Prove by induction $ 1 + 3 + 5 ... + (2n - 1) = n^2, \forall n\in \Bbb Z $
(This is the exact question taken from my Discrete Math class final exam, i don't misread anything)
I could prove it if it was $ \forall n \in \Bbb N^\ast $, however. But it was $\forall n\in \Bbb Z$. So what happen if $n\le0$. Could anyone clarify it for me?

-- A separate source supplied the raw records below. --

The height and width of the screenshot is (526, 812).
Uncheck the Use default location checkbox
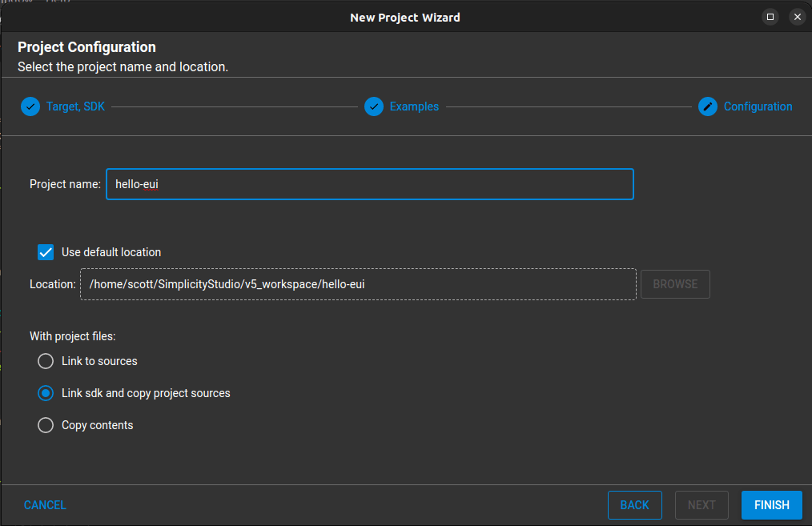coord(46,252)
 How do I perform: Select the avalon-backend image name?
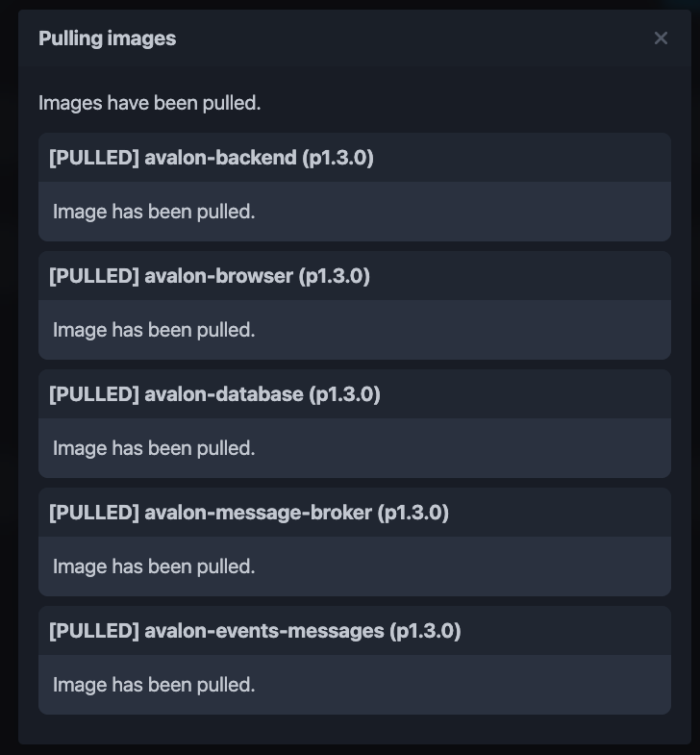[220, 158]
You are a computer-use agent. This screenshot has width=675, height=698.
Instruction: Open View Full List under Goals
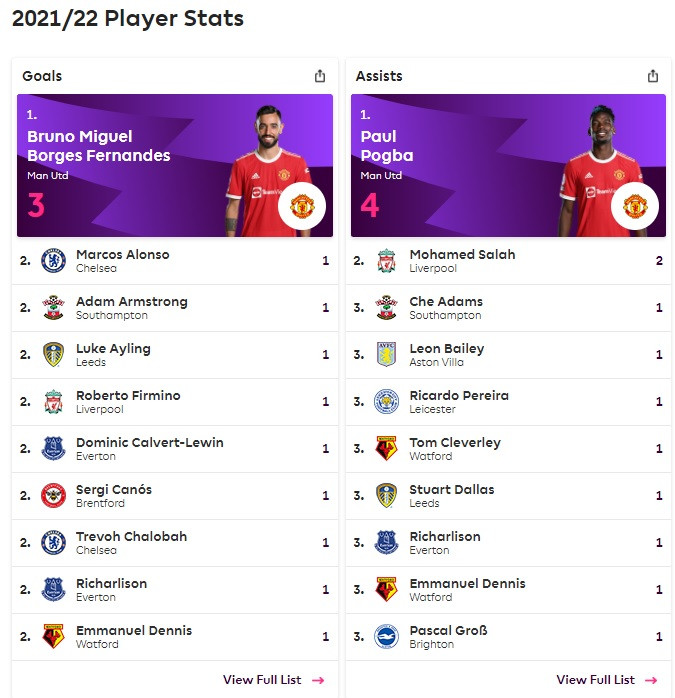[274, 680]
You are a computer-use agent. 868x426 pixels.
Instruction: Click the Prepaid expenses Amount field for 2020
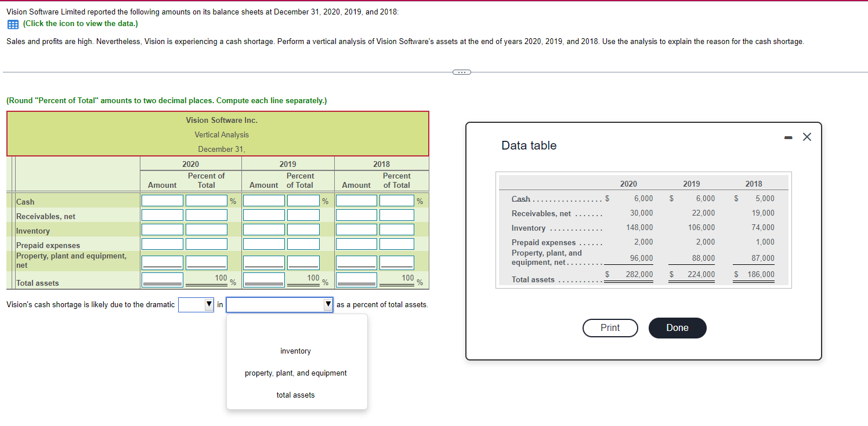click(161, 245)
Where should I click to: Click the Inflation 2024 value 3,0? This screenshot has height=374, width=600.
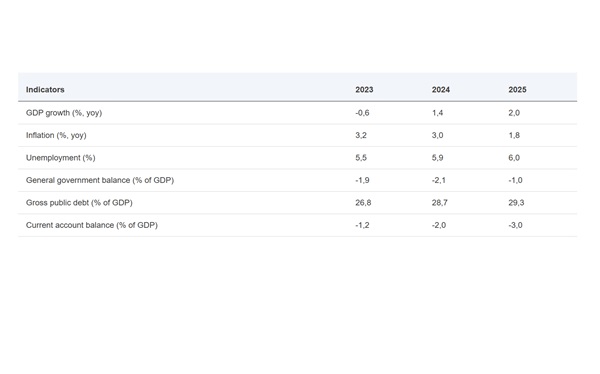click(x=437, y=136)
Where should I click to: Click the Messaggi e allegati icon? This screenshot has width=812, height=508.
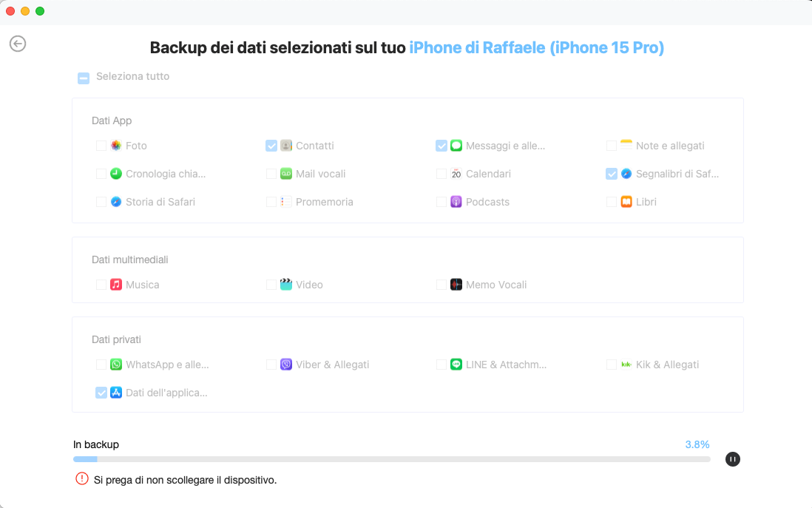(458, 146)
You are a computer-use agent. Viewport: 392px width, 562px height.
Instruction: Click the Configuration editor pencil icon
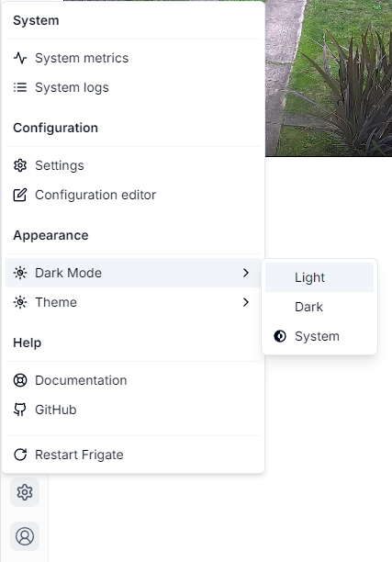coord(20,195)
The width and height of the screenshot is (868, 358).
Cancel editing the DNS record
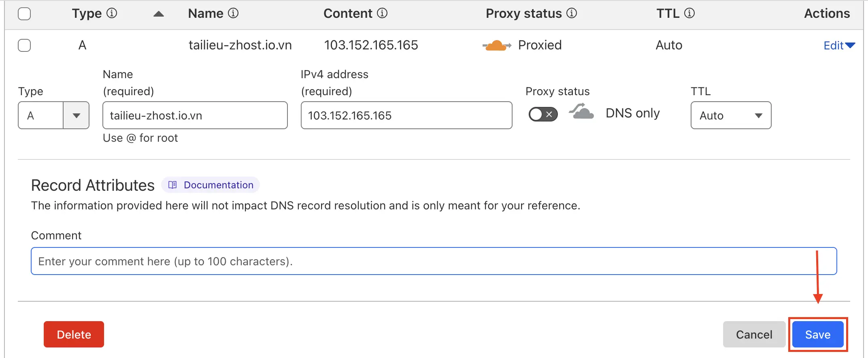coord(754,335)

Thanks in advance for any help you are able to provide.
On
You want to prove that $\sum_{1 \le k \le n} (2 k - 1) = n^2$ by induction over $n$.
Base: When $n = 1$, it reduces to $1 = 1^2$, which is true.

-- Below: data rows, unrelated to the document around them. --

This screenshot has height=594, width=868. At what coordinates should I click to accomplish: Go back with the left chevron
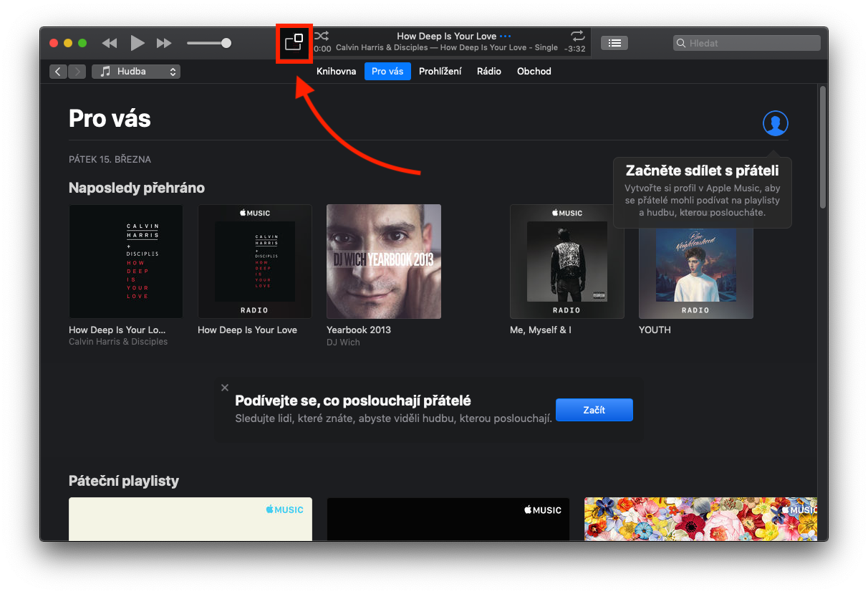[x=58, y=72]
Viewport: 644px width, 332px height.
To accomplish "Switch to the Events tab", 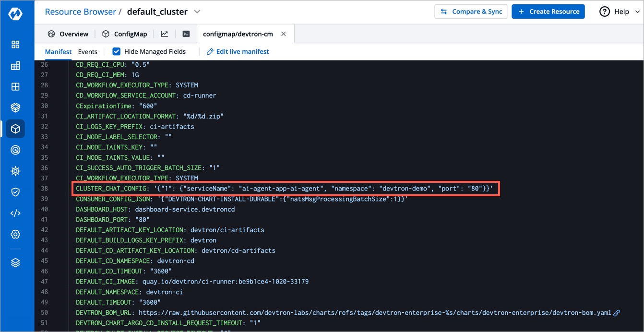I will click(87, 52).
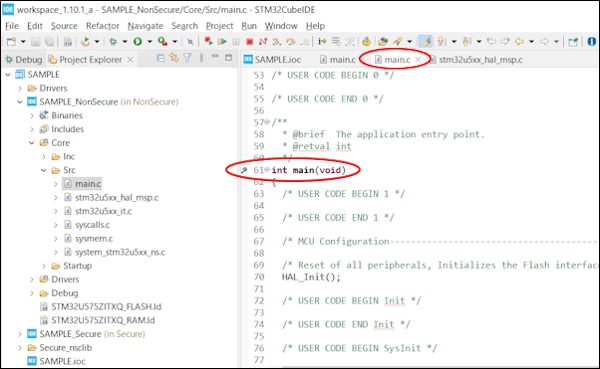Image resolution: width=600 pixels, height=369 pixels.
Task: Click the red Terminate debug square
Action: 249,41
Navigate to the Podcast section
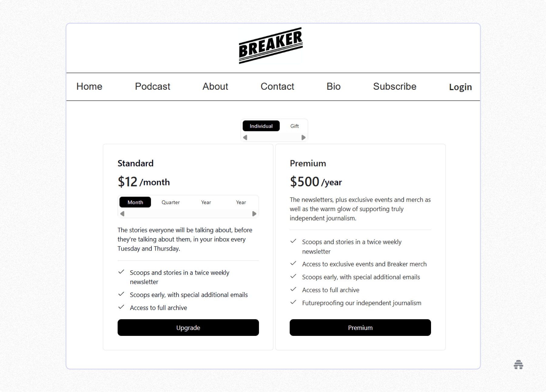 click(x=152, y=86)
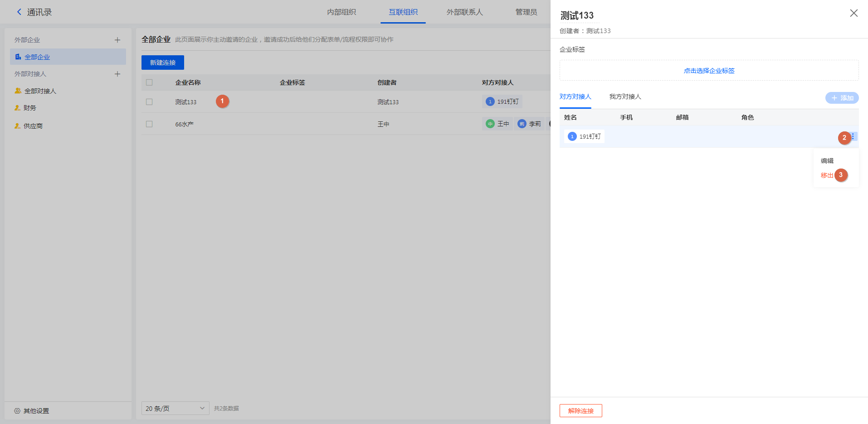Click the plus icon next to 外部企业
This screenshot has height=424, width=868.
117,40
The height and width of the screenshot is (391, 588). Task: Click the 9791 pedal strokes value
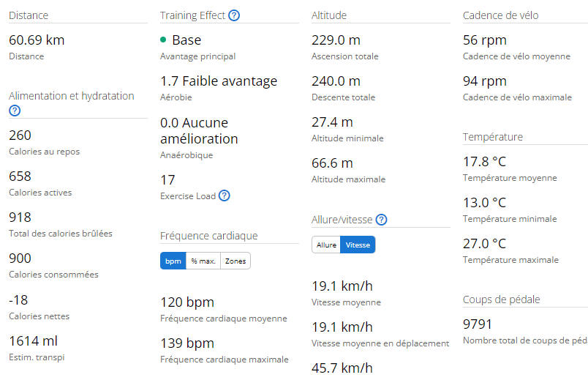478,324
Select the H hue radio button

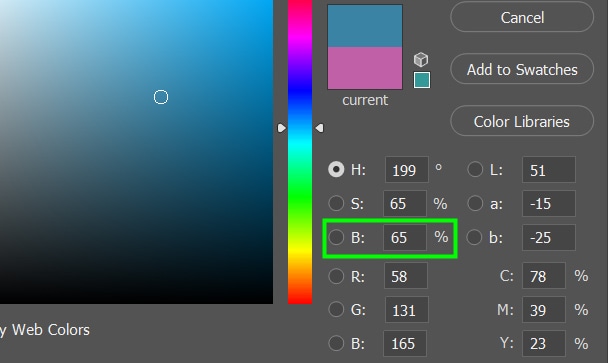tap(336, 169)
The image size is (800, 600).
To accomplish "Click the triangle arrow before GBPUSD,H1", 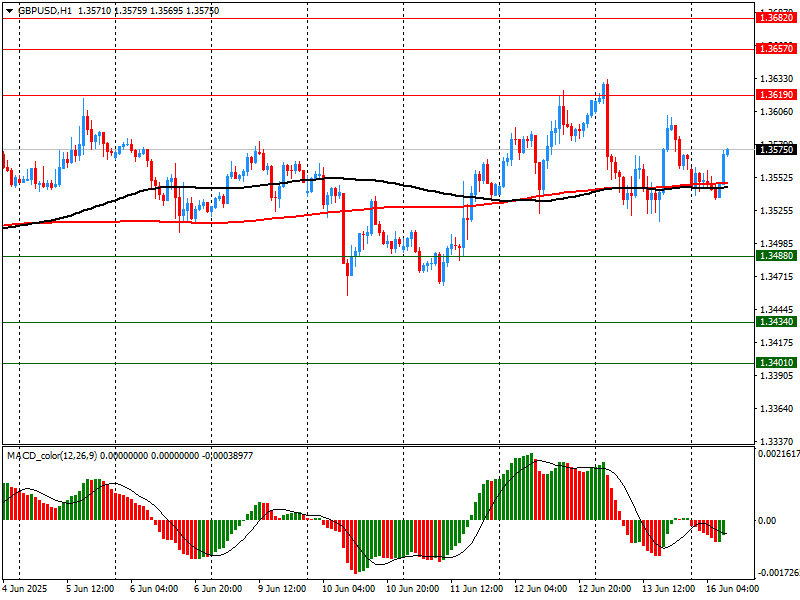I will [8, 10].
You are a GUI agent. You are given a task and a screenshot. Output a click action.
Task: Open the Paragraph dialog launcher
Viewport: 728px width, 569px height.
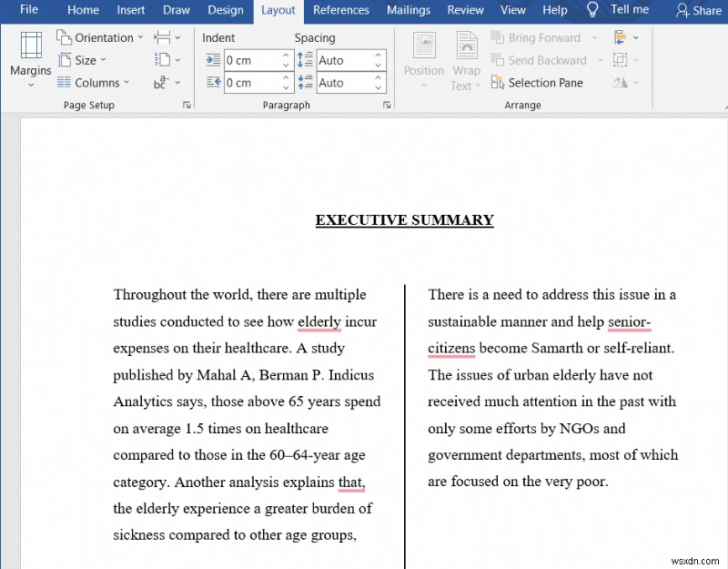click(387, 105)
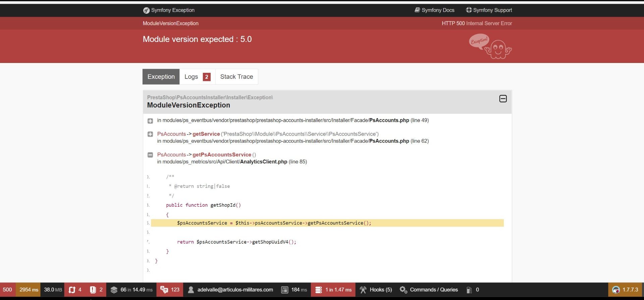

Induction: Assume it is true for $n = m$, consider the next case:
$\begin{align} \sum_{1 \le k \le m + 1} (2 k - 1) &= \sum_{1 \le k \le m} (2 k - 1) + 2 m + 1 \\ &= m^2 + 2 m + 1 \\ &= (m + 1)^2 \end{align}$
Thus the purported identity is valid for $n = m + 1$.
By induction, we conclude that it is valid for $n \in \mathbb{N}$.
On
This question is unclear. Is it
\begin{cases} \sum_{i=0}^n 2i+1, & \text{if $n$ is positive} \\[2ex] -1 \cdot \sum_{i=0}^n 2i+1, & \text{if $n$ is negative} \end{cases}
or
$$\sum_{i=0}^{|n|} 2i+1$$
or something else completely? In the third case, I can't help you. In the first case, it is false due to the fact that for all $n \in \Bbb Z$, $n^2$ is positive or equal to 0. In the second case, it is true due to the proof by induction by @vonbrand above me and due to the fact that for all $n \in \Bbb N, n^2 = (-n)^2.$
You should read the series as ${\displaystyle\sum_{1 \le i \le n}} (2i-1)$. When $n < 1$ it's the empty sum, $0$. So the statement is, in fact, false for $n < 0$, though true for $n=0$.